A few years ago I began to ponder the condition and fate of the university press world. This culminated in an article I wrote for the Journal of Electronic Publishing called “The Wisdom of Oz: The Role of the University Press in Scholarly Communications.” After I wrote that essay, I began to look around for some means of improving the fortunes of the press world and hit on the idea of creating a comprehensive online catalog for all university press titles, a catalog that could serve as a marketing tool, e-commerce site, and source of bibliographical data for other projects whose aims were not so plainly economic.
It was my good fortune to receive the support of the Andrew W. Mellon Foundation, which underwrote a feasibility study that I wrote under the sponsorship of the Monterey Institute for Technology and Education (MITE). That study was submitted to MITE and Mellon several months ago. As it delved into the specific offerings of vendors and included some confidential information, it was not suitable for publication. Subsequently, I edited the document into a longish essay, which includes a summary of a survey of about 30 university presses. That abridged document is now available online at Scribd and at MITE’s own Web site .

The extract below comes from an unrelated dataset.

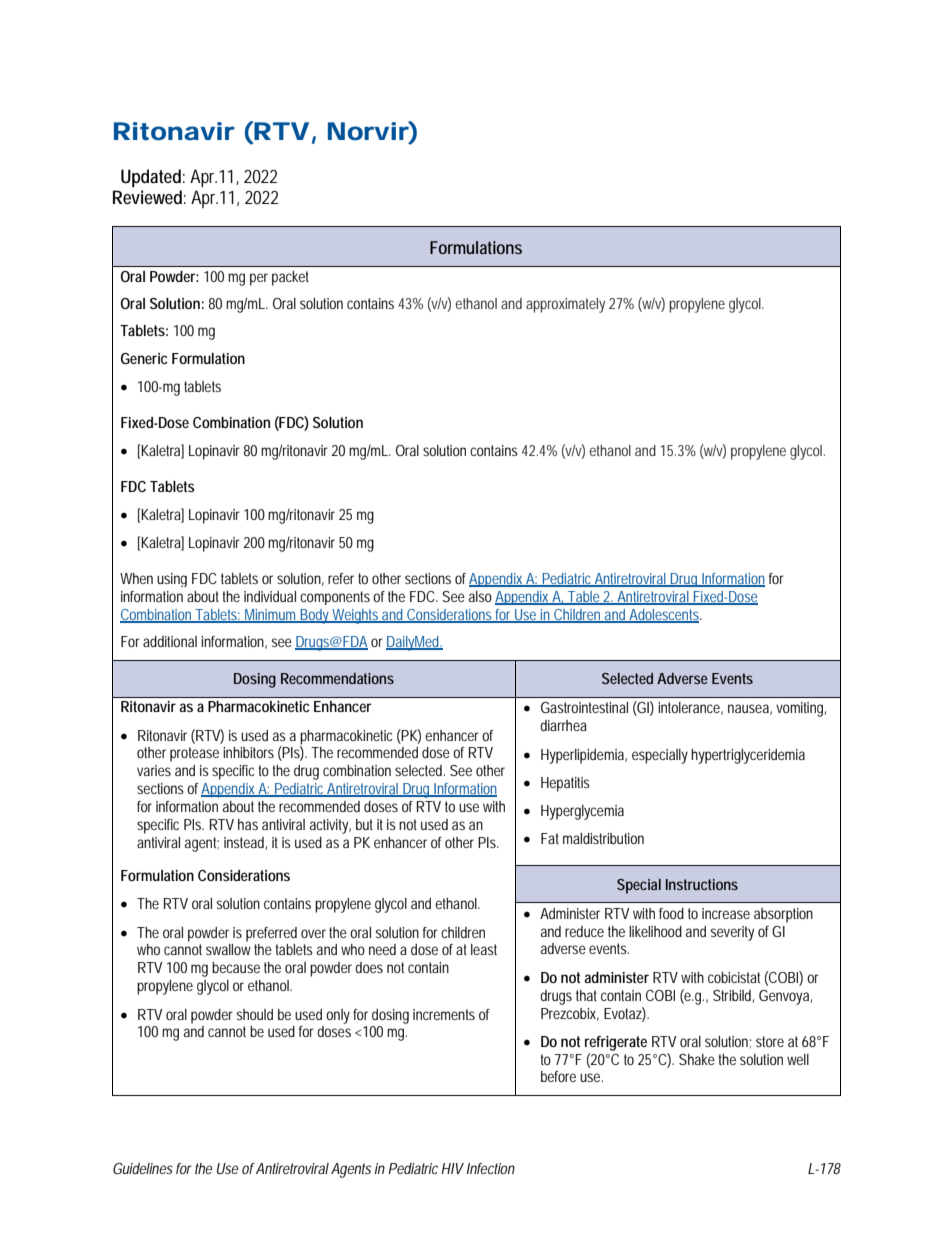 The width and height of the screenshot is (952, 1233). What do you see at coordinates (565, 305) in the screenshot?
I see `approximately` at bounding box center [565, 305].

The project is now moving forward. A prototype is being built (the URL will be published shortly), and several presses have already sent in data feeds for their titles. (Any not-for-profit academic publisher that wishes to participate in the project should contact me offline, and not just presses affiliated with universities. For-profit scholarly publishers may be invited to participate at a later time.)
The catalog will launch into a very different world from the one that existed at the time of its conception. There was no Kindle or iPhone at that time, nor were many scholarly publishers looking beyond the dissemination of PDFs intended to be printed out and read at the edge of the network. Google had not yet begun its mass digitization project, nor had anyone even hinted that Google would shortly become, through Google Editions, a central player in the publishing landscape.
If so much can change in 4-5 years, why would we not expect that comparable changes are afoot even now? On the Scholarly Kitchen blog a month ago, I referred to this as “the Google decade.” The moderator silently and innocently changed “decade” to “decades,” but, no, decade is what I meant. Google (and Amazon, Apple, and any other “hot” company right now) has no more claim on the future of scholarly communications than AOL had even a few years ago. We should not expect that Amazon can do it better always, whatever “it” is.
Comments on the catalog project would be much appreciated.
Discussion
6 Thoughts on "The Scholars’ Catalog Project"
Can University presses join this project, or is it by invitation only? Would love some more info and how to get involved!
Sincerely,
M Reissig
UT Press
Other than this being for scholarly non-profits, how will it differ from other services that convert publishers’ metadata to ONIX and then distribute it to book buyers?